(Dataset items)
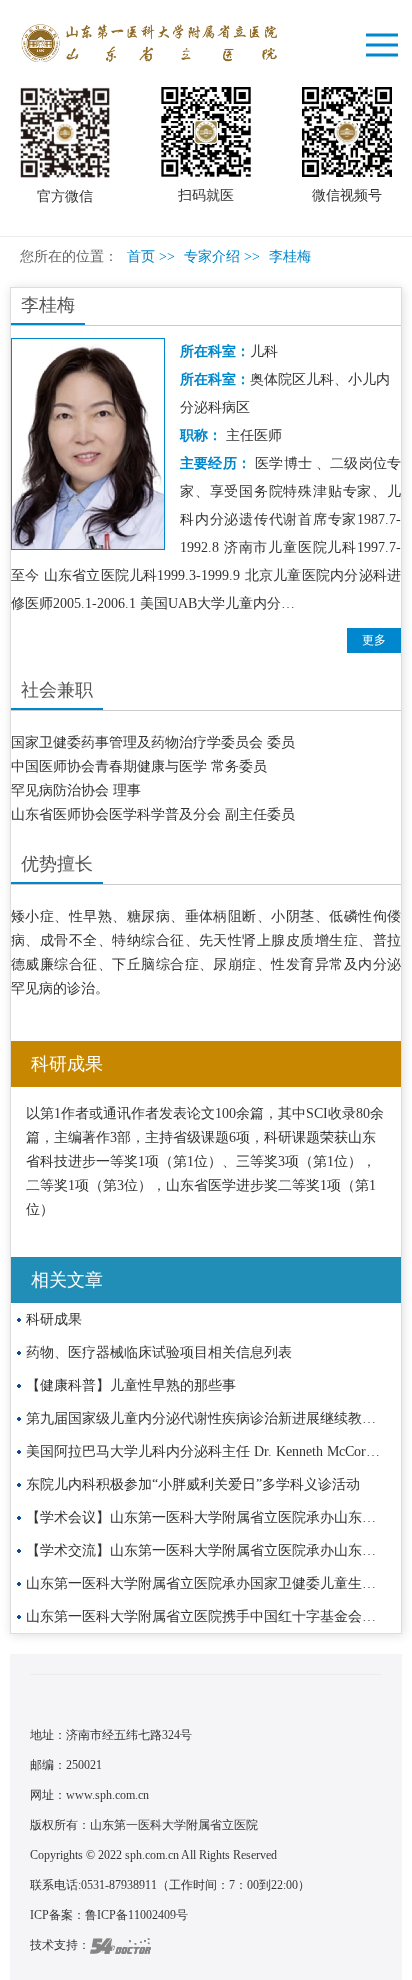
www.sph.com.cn (107, 1795)
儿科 (264, 351)
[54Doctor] (120, 1945)
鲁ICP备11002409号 (136, 1915)
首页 (141, 256)
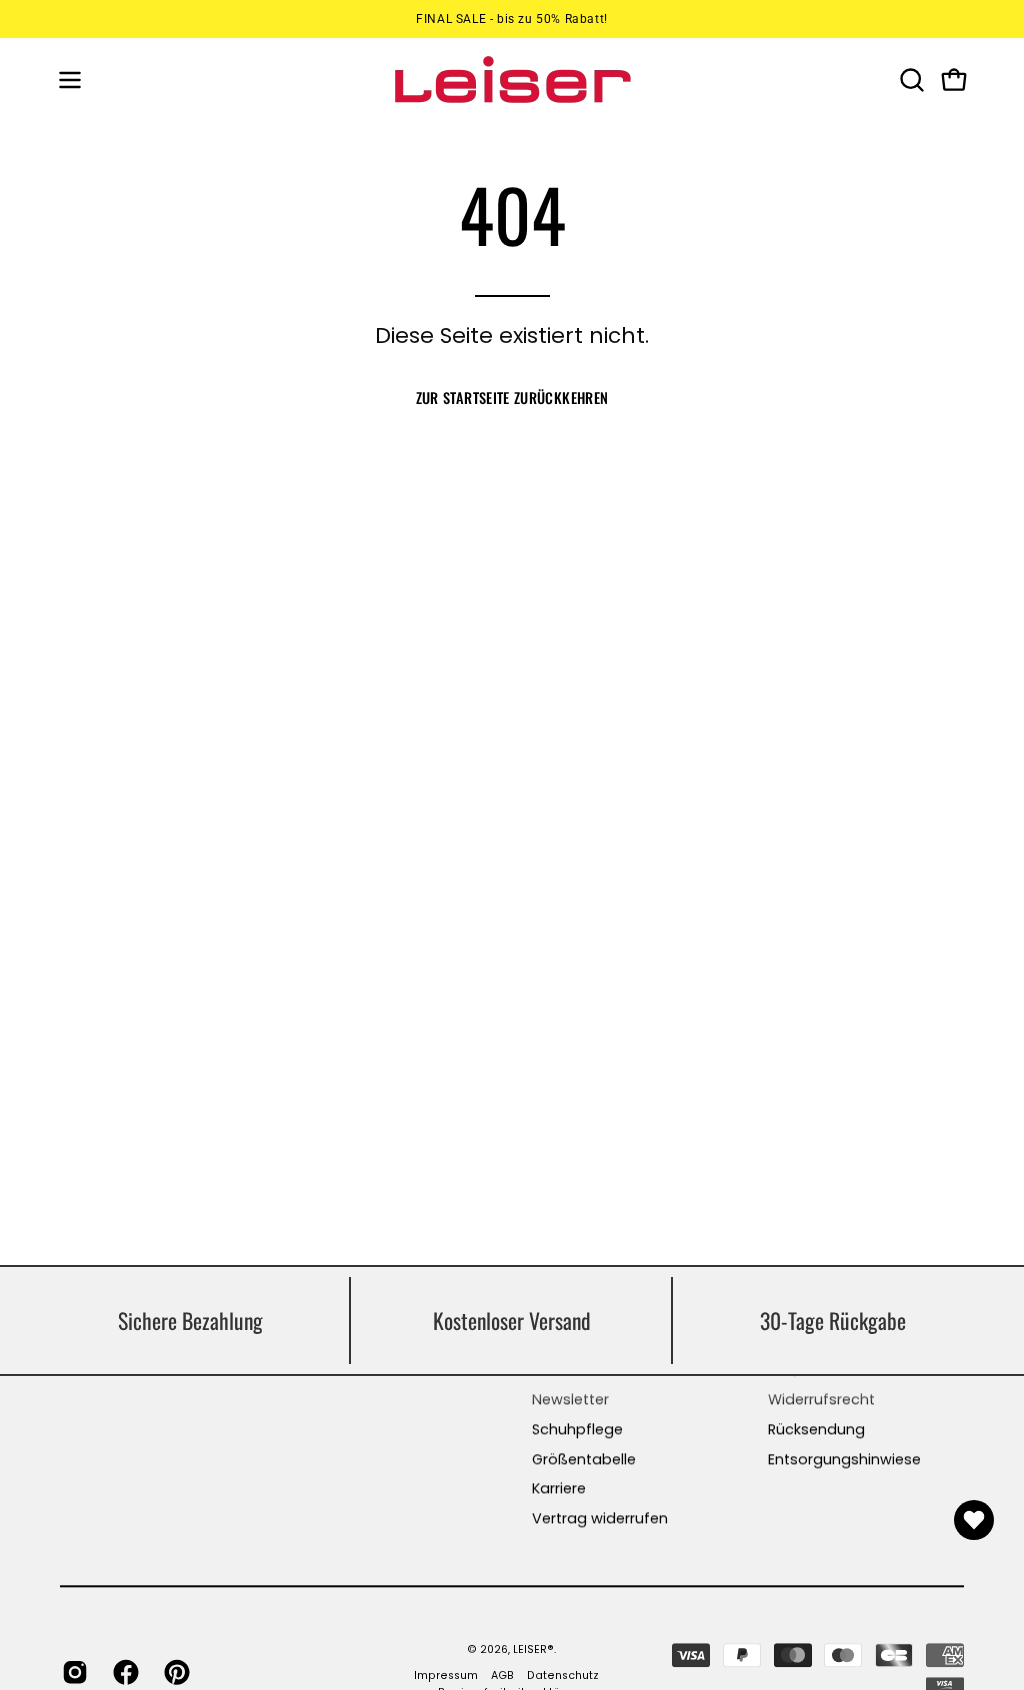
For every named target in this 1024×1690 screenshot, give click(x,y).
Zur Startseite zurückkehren (512, 397)
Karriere (559, 1489)
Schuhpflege (577, 1429)
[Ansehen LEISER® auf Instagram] (72, 1672)
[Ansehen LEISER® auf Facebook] (123, 1672)
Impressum (446, 1676)
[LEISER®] (512, 79)
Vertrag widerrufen (600, 1518)
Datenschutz (563, 1676)
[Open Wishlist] (974, 1520)
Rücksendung (816, 1429)
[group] (512, 19)
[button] (910, 80)
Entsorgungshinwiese (844, 1459)
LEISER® (533, 1649)
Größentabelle (584, 1459)
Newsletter (570, 1400)
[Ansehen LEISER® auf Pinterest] (174, 1672)
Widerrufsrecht (821, 1400)
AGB (502, 1676)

EXERCISE: Copy out every entry above verbatim. Leave each picture out.

ANSWER TO THIS EXERCISE:
www.sph.com.cn (107, 1795)
儿科 (264, 351)
[54Doctor] (120, 1945)
鲁ICP备11002409号 (136, 1915)
首页 (141, 256)
For every named target in this 1024×1690 screenshot, give click(x,y).
Zur Startseite zurückkehren (512, 397)
Karriere (559, 1489)
Schuhpflege (577, 1429)
[Ansehen LEISER® auf Instagram] (72, 1672)
[Ansehen LEISER® auf Facebook] (123, 1672)
Impressum (446, 1676)
[LEISER®] (512, 79)
Vertrag widerrufen (600, 1518)
Datenschutz (563, 1676)
[Open Wishlist] (974, 1520)
Rücksendung (816, 1429)
[group] (512, 19)
[button] (910, 80)
Entsorgungshinwiese (844, 1459)
LEISER® (533, 1649)
Größentabelle (584, 1459)
Newsletter (570, 1400)
[Ansehen LEISER® auf Pinterest] (174, 1672)
Widerrufsrecht (821, 1400)
AGB (502, 1676)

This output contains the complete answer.